Published on August 5, 2020 10:24AM EDT

In the Netflix documentary Disclosure, which tracks the history of trans representation in media across the generations, filmmaker Lilly Wachowski discusses how "being out and trans forces people to look back on my work and apply a trans narrative to it." That includes The Matrix, which many in the trans community now see as an allegory for their experience. In a separate video interview with Netflix, released this week, Wachowski, who created the sci-fi actioner with sibling Lana, says that allegory was indeed "the original intention" for the movie.

"I'm glad that it has gotten out," she says. "That was the original intention, but the corporate world wasn't ready for it. When you make movies and it's this public art form, I think [with] any kind of art that you put out into the universe there's a letting-go process because it's entering into public dialogue. I like that, that there's an evolution process that we as human beings engage in art in a non-linear way, that we can always talk about something in new ways and in new light."

The Matrix — starring Keanu Reeves, Carrie-Anne Moss, Laurence Fishburne, and Hugo Weaving — premiered in 1999 with the story of a computer hacker who learns the terrifying truth about his reality: it's actually a simulated reality used by sentient machines to control and harvest humans for energy. The film spawned multiple sequels, including an anime anthology of shorts.
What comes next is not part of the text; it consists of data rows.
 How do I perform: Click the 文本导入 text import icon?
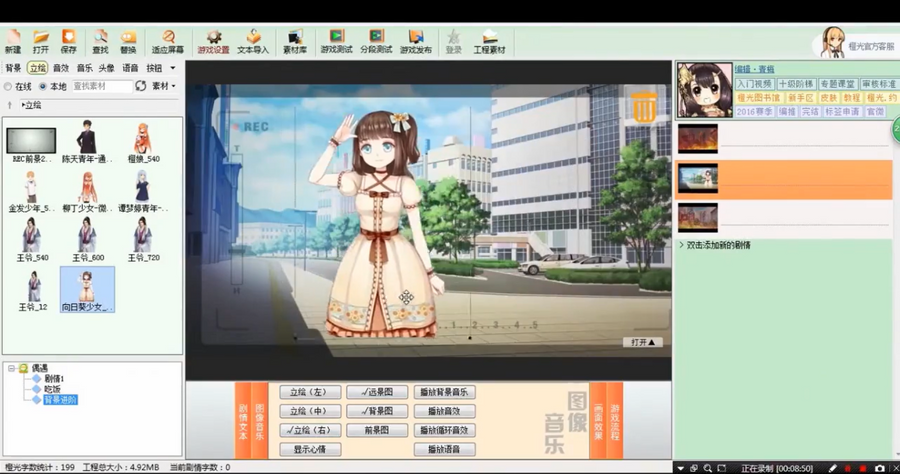pyautogui.click(x=253, y=41)
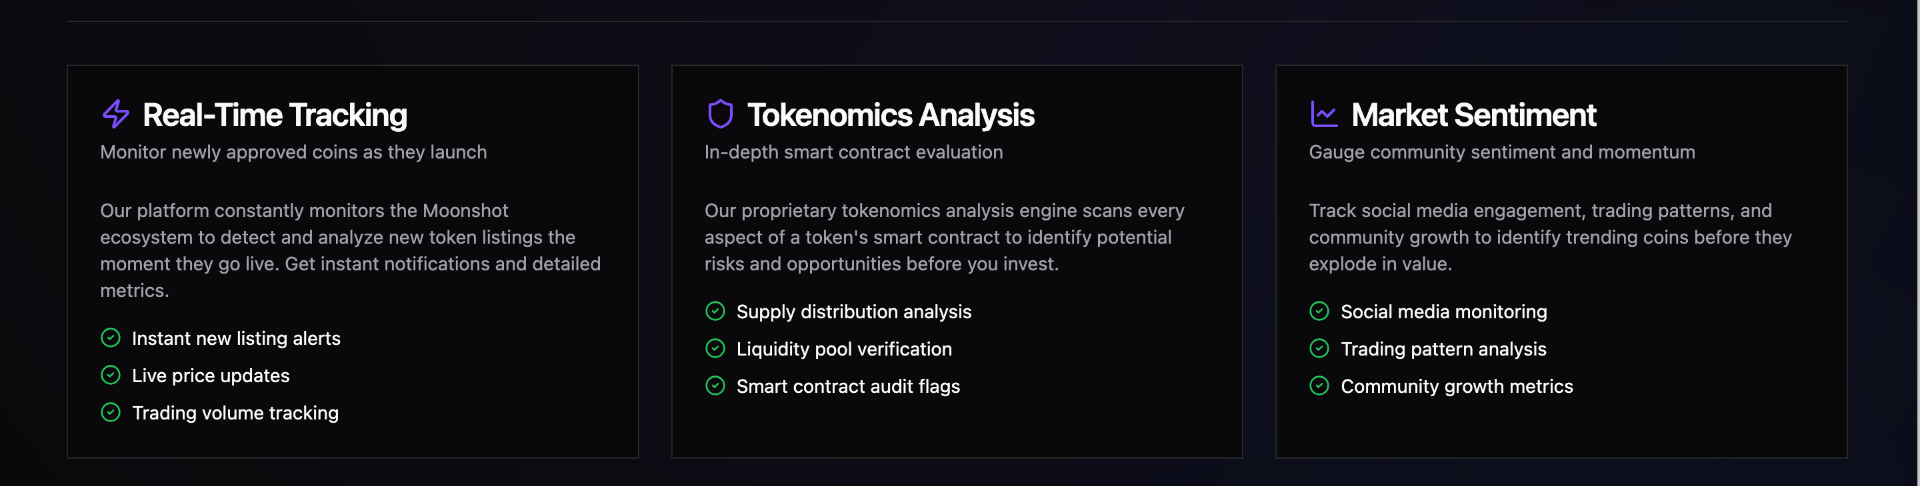Click 'In-depth smart contract evaluation' subtitle
The image size is (1920, 486).
pyautogui.click(x=853, y=152)
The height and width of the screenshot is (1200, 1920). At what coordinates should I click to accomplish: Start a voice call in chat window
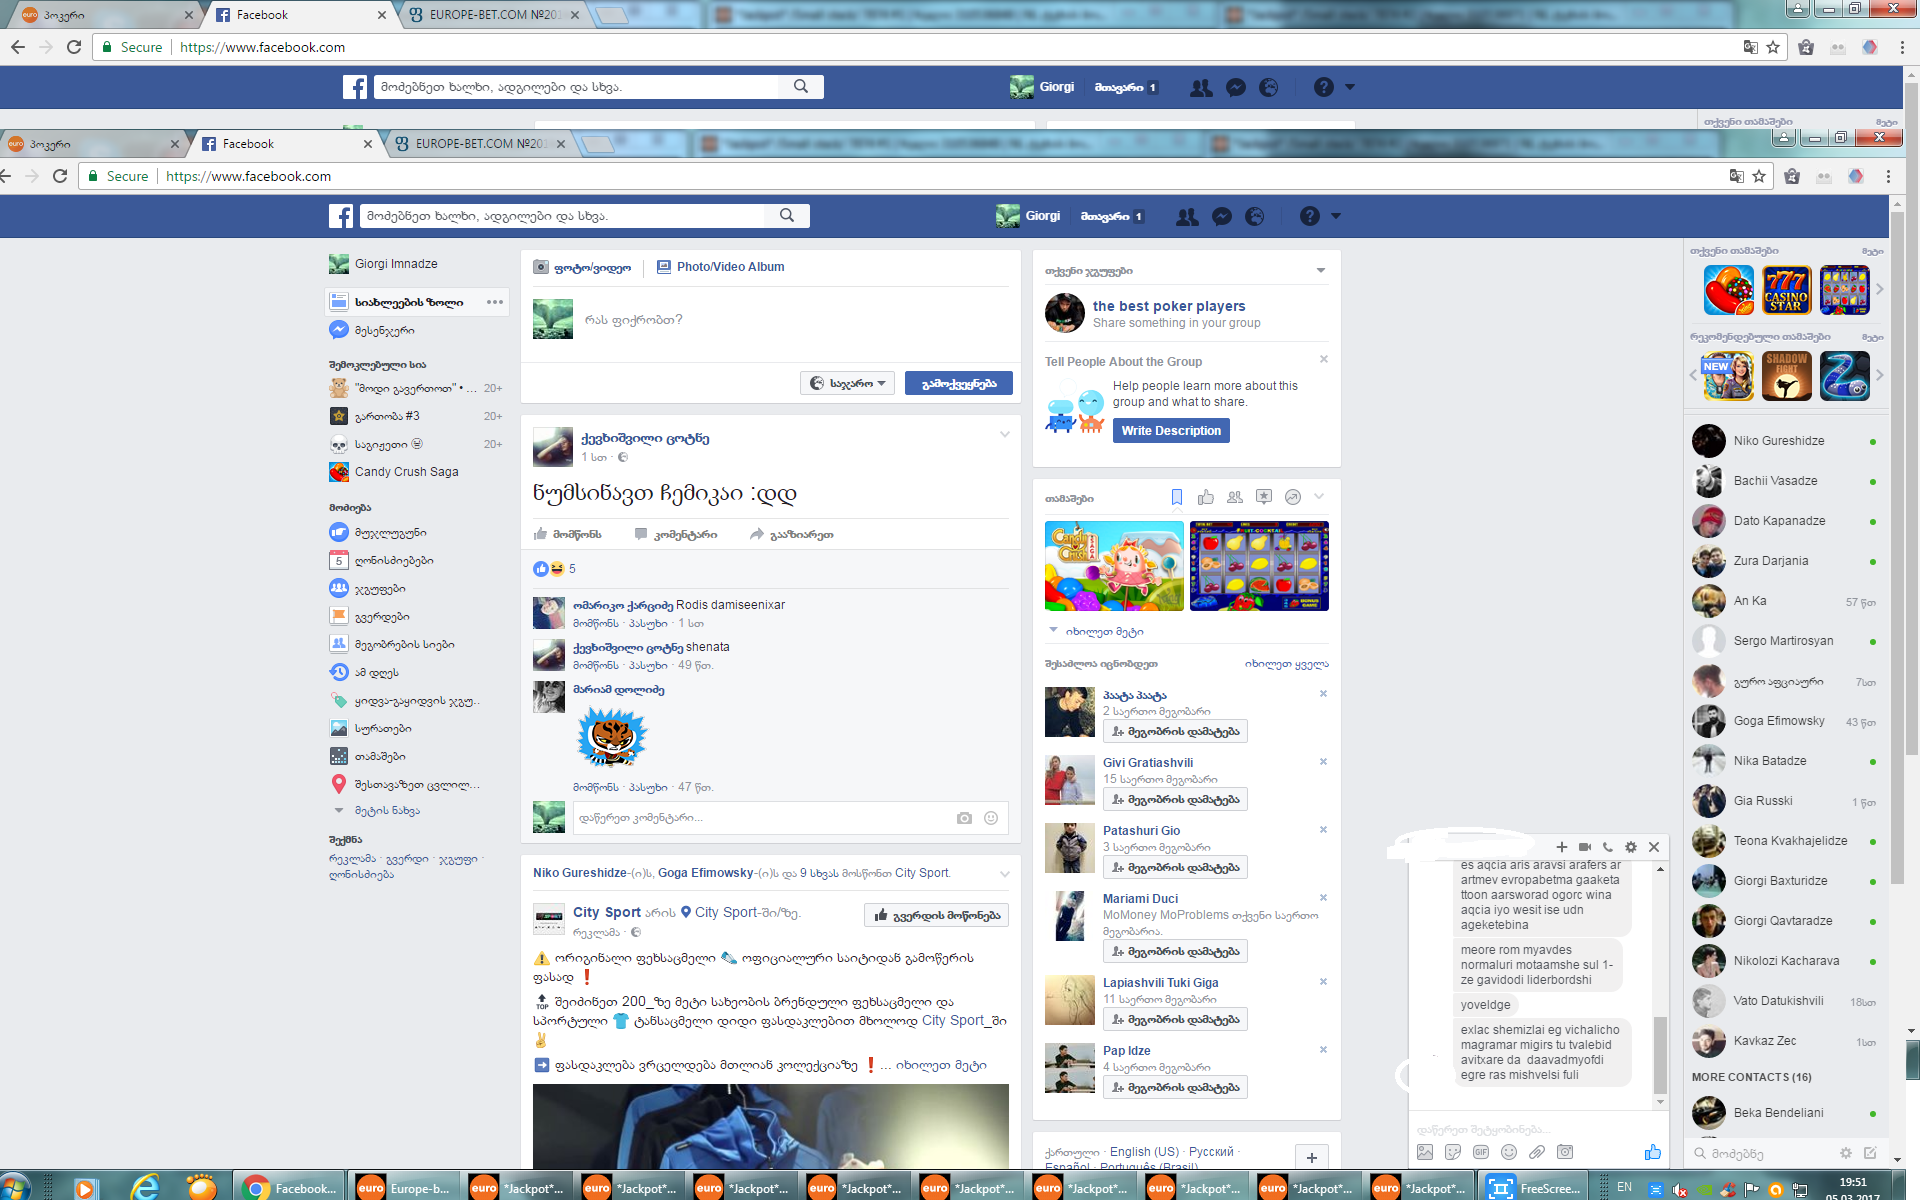point(1607,847)
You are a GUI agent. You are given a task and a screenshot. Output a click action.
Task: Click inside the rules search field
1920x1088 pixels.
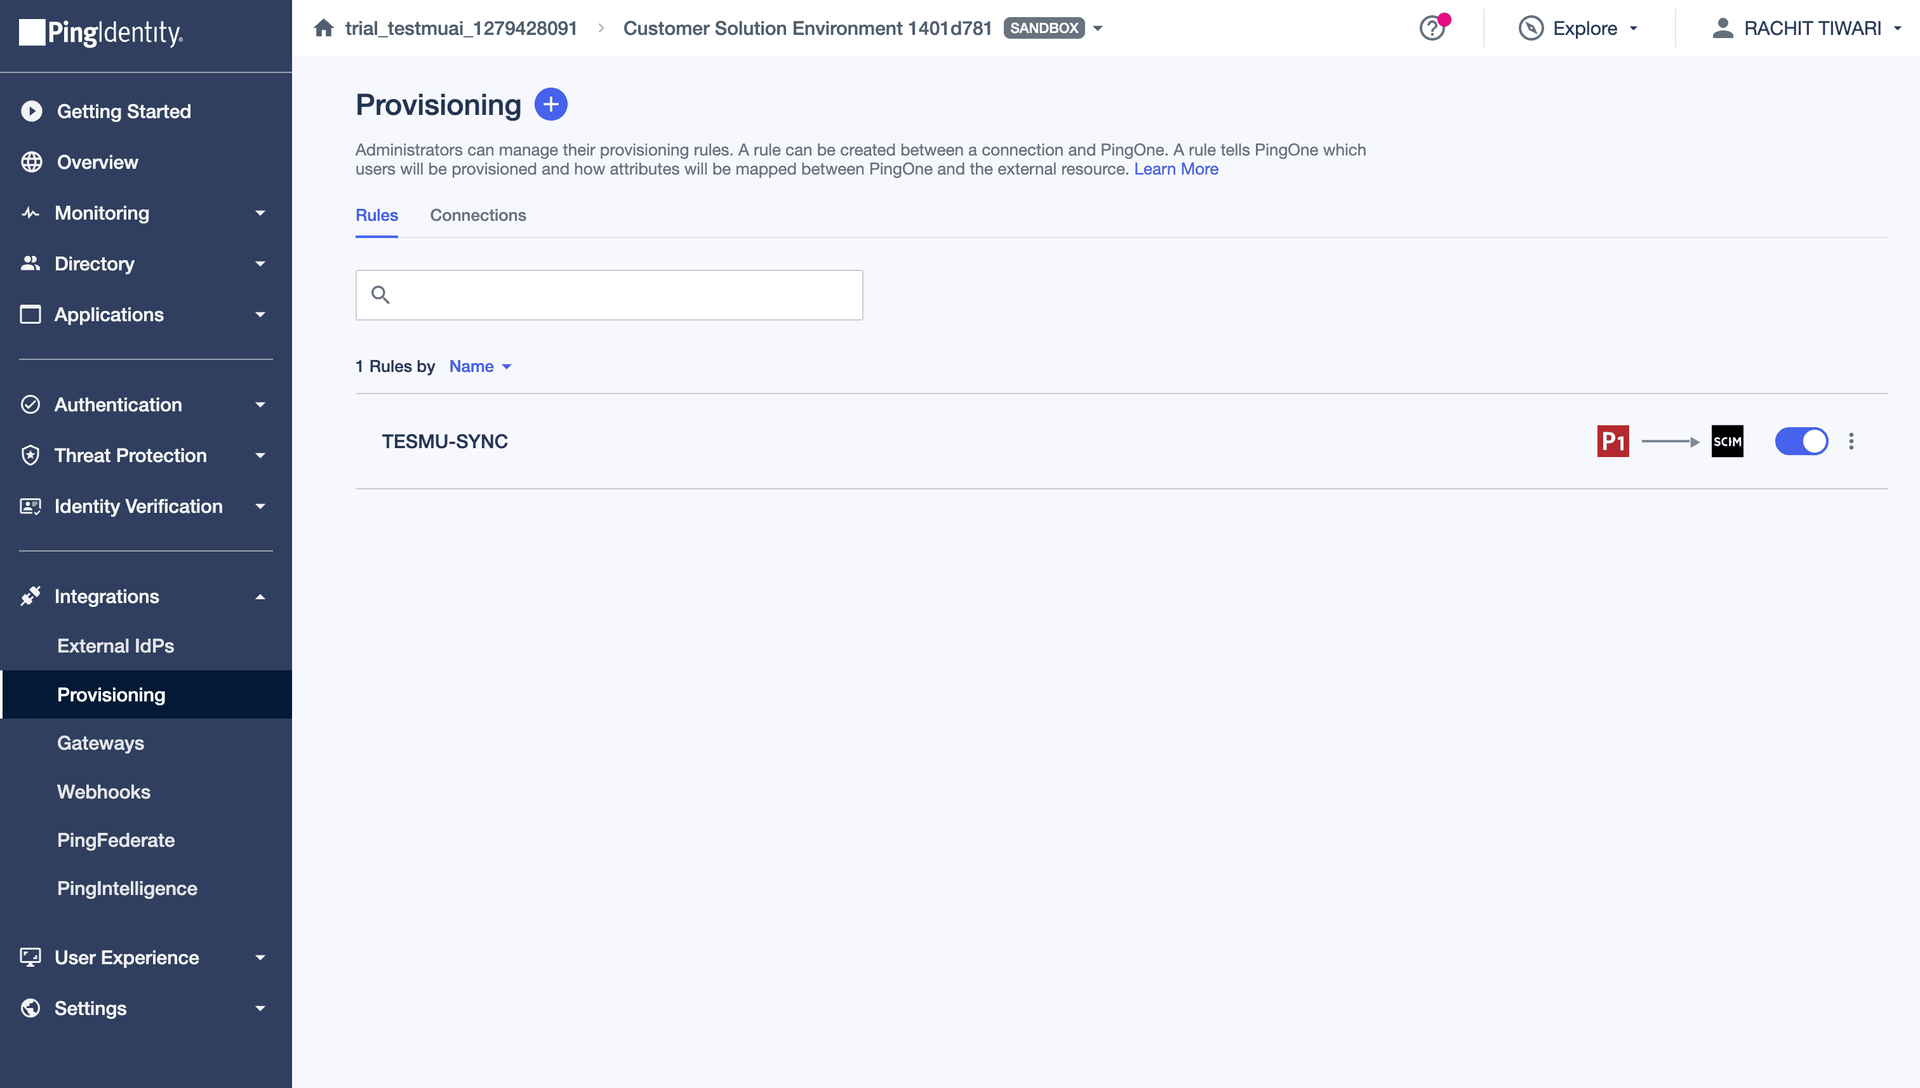[609, 295]
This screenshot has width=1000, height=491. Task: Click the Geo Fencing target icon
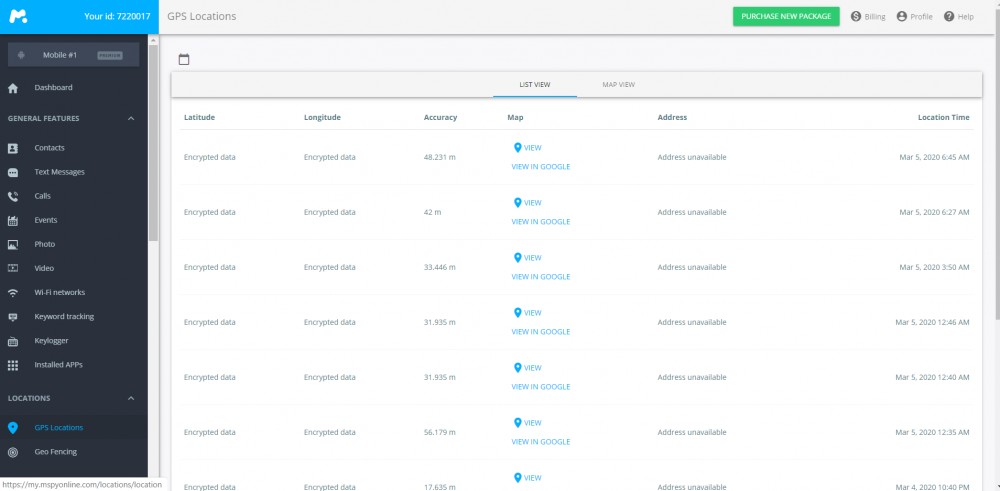click(13, 452)
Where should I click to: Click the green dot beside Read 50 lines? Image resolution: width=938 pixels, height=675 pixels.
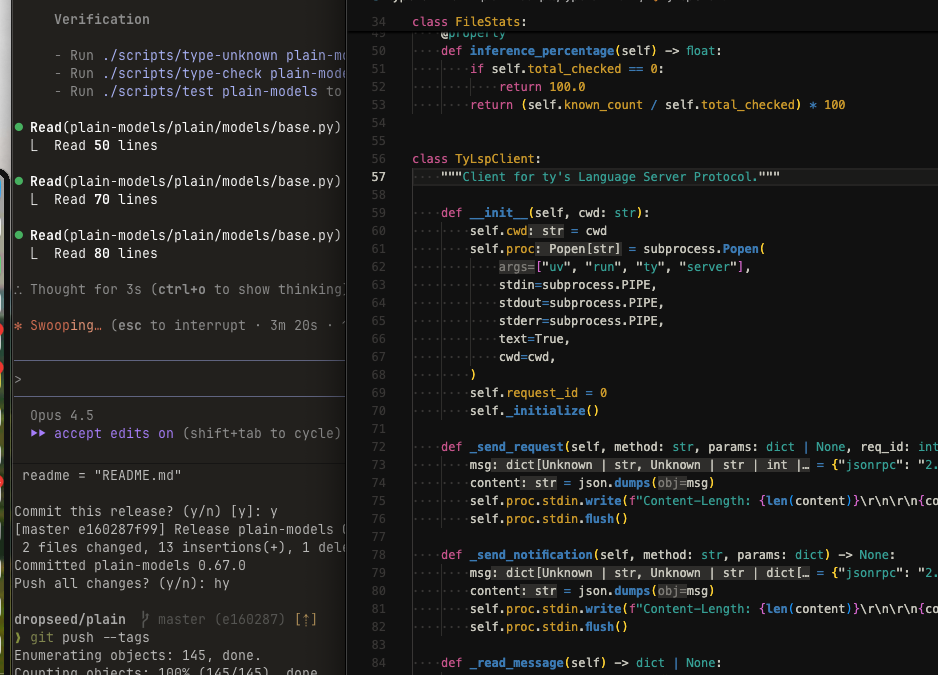19,128
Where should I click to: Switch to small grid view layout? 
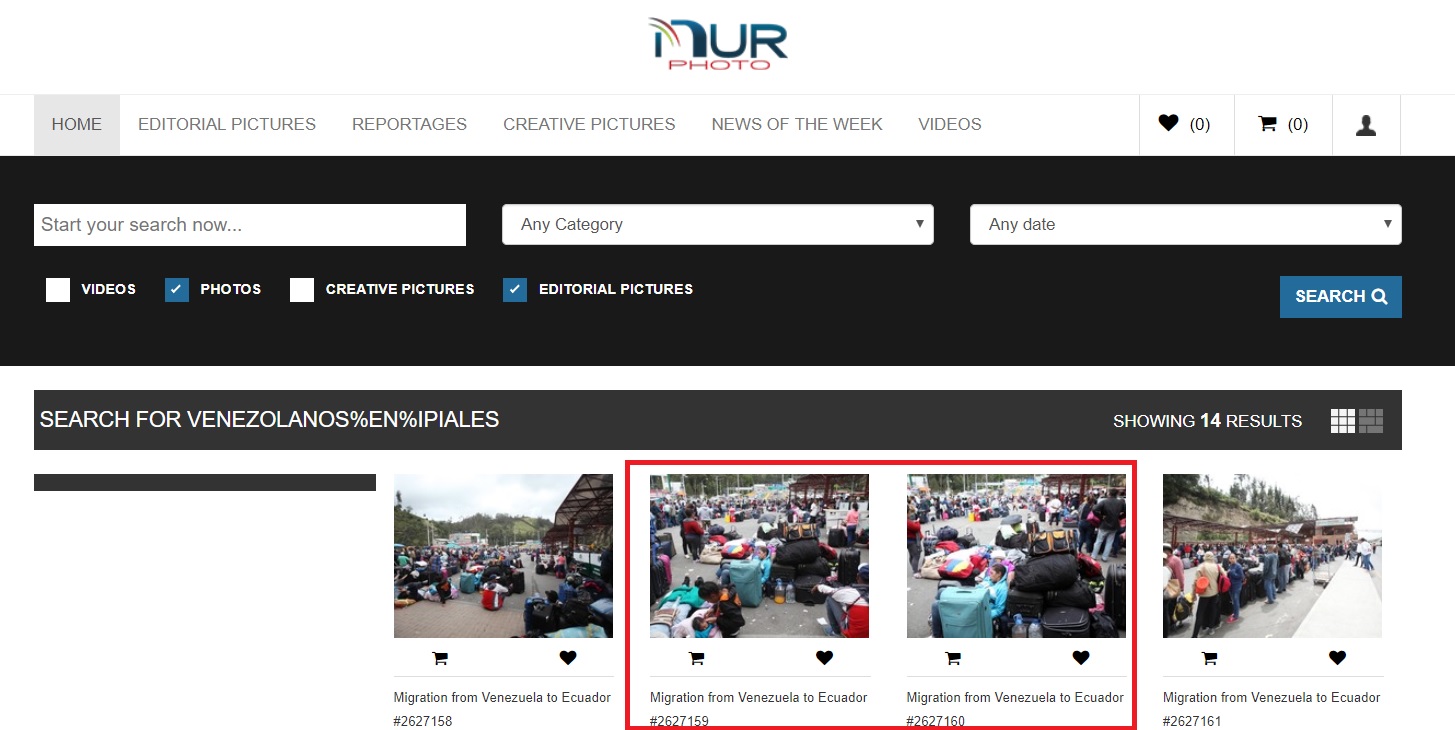[1342, 421]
In the years since the movie debuted, both Lilly and Lana came out as trans.

According to Wachowski, the whole concept of the Matrix "was all about this desire for transformation, but it was all coming from a closeted point of view." Originally, Switch, a character played by Belinda McClory in the first film, was meant to be someone who appeared as a man "in the real world" and then "a woman in the Matrix." "That's where our headspaces were," she adds.

Wachowski has since gone on to write and executive produce Showtime's Work in Progress, while Lana returns to write and direct a fourth Matrix movie with Reeves and Moss. Corporate America wasn't ready to make those underlying themes more overt in the '90s. Is it ready now?